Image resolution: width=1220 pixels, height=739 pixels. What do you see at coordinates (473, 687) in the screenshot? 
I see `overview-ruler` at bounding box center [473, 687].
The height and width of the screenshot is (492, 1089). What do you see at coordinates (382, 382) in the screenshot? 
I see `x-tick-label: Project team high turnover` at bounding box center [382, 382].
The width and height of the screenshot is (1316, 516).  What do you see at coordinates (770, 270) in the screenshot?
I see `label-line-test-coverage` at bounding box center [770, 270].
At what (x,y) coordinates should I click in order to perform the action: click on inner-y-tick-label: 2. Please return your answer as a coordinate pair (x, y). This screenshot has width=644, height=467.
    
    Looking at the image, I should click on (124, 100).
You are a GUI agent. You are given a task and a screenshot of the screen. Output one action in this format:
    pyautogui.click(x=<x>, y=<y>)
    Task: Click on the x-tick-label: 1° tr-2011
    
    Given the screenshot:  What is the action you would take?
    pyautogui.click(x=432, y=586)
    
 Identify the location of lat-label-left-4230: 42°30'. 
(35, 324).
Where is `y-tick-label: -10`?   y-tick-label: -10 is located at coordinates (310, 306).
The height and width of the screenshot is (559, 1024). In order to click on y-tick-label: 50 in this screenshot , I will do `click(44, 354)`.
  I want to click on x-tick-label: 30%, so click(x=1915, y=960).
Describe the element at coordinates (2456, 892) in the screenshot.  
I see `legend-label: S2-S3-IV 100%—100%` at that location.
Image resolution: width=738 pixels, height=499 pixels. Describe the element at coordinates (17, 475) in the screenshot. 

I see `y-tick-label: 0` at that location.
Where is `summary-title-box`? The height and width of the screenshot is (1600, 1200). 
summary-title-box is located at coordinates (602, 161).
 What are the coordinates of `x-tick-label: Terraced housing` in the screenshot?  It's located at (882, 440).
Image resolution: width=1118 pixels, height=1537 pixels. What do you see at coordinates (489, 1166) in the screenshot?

**TASK GOAL**
Render the data as a Markdown table with columns No and Entry, beginning at the line that has "The height and width of the screenshot is (559, 1024)." and stopping at the end of the data. Omit blank lines.

**RESULT FOR THIS EXERCISE**
| No | Entry |
|---|---|
| 1 | The height and width of the screenshot is (559, 1024). In order to click on y-tick-label: 50 in this screenshot , I will do `click(44, 354)`. |
| 2 |   I want to click on x-tick-label: 30%, so click(x=1915, y=960). |
| 3 | Describe the element at coordinates (2456, 892) in the screenshot.   |
| 4 | I see `legend-label: S2-S3-IV 100%—100%` at that location. |
| 5 | Image resolution: width=738 pixels, height=499 pixels. Describe the element at coordinates (17, 475) in the screenshot.  |
| 6 | I see `y-tick-label: 0` at that location. |
| 7 | Where is `summary-title-box`? The height and width of the screenshot is (1600, 1200).  |
| 8 | summary-title-box is located at coordinates (602, 161). |
| 9 |  What are the coordinates of `x-tick-label: Terraced housing` in the screenshot?  It's located at (882, 440). |
| 10 | Image resolution: width=1118 pixels, height=1537 pixels. What do you see at coordinates (489, 1166) in the screenshot? |